Since the start of the pandemic there has been a large increase in unemployment and a large fall in employment for young people aged 16-24.

Comparing the latest quarter, October-December, with the pre-pandemic quarter of January-March 2020:

  • Unemployment for young people has increased by 66,000, a 13% increase. The increase for men was 45,000, a 15% increase, while the increase for women was 12,000, an 10% increase.
  • The unemployment rate has increased to 14.2% from 12.1%.
  • The number of young people in employment has fallen by 284,000, a 7.5% fall. The fall for men has been larger, with employment levels falling by 9% for men and by 6% for women.
  • 189,000 more young people have become economically inactive.

The number of people aged 16-64 claiming unemployment related benefits has increased by 271,000 from January 2020 to January 2021, an increase of 120%. This was driven by increases from March to May when the number of claimants more than doubled. Since May the youth claimant count has fallen slightly. Some of the increase since March will be due to employed people who have become eligible for Universal Credit as part of the government response.

As at 31 December, 785,000 jobs held by those aged 24 or under were on furlough, which was 19% of eligible jobs. Almost two million jobs held by young people, and almost half of eligible jobs, were furloughed at some point between March and the end of July.

More information can be found in the Library briefing Coronavirus: Impact on the labour market.

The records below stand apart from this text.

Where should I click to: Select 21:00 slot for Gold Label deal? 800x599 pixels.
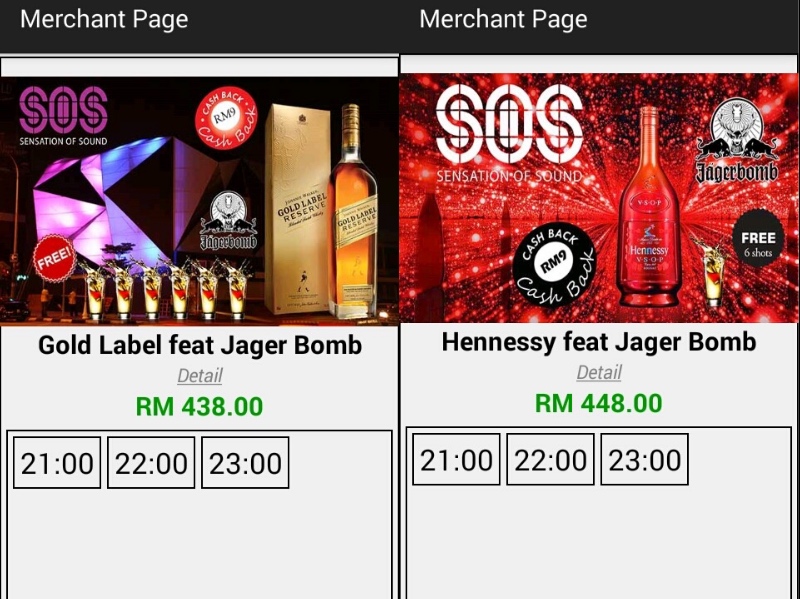coord(57,463)
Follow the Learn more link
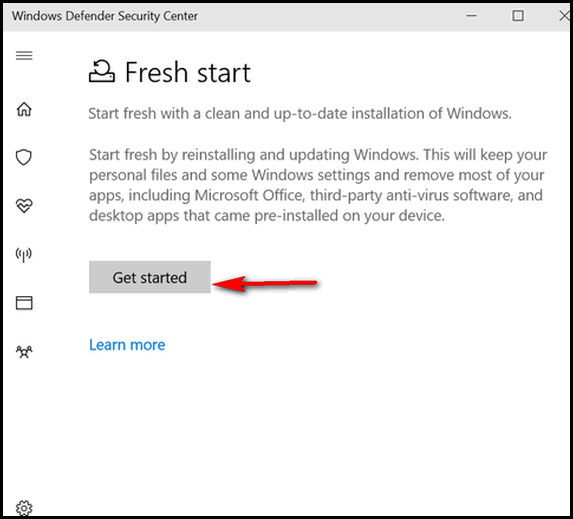This screenshot has height=519, width=573. pos(127,345)
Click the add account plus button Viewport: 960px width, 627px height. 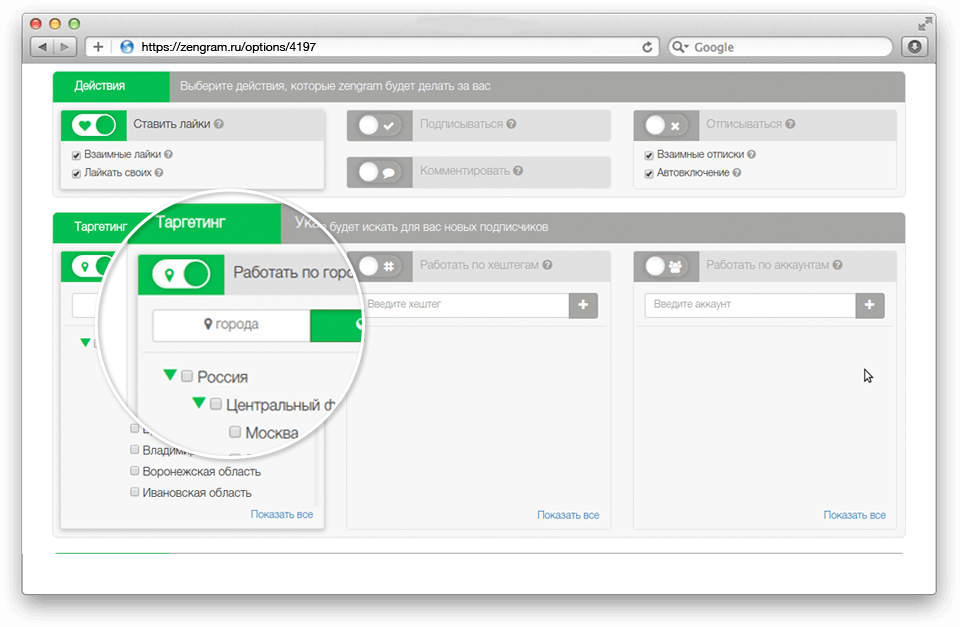870,305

589,000 young people aged 16-24 were unemployed in October-December 2020, a decrease of 12,000 from the previous quarter and an increase of 109,000 from the year before. Recent levels of youth unemployment are at their highest since 2016, although by historical standards, unemployment levels for young people remain low.

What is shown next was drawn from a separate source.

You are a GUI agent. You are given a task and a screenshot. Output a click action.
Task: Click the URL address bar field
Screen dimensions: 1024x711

The number of young people in employment fell slightly since the previous quarter and fell by 282,000 from the previous year to 3.51 million.

The number who are economically inactive (not in or looking for work) increased by 13,000 from the previous quarter and increased by 133,000 from the previous year to 2.75 million.

The unemployment rate (the proportion of the economically active population who are unemployed) for 16-24 year olds was 14.4% in October-December 2020. This is down from 14.6% in the previous quarter and from 11.3% a year before.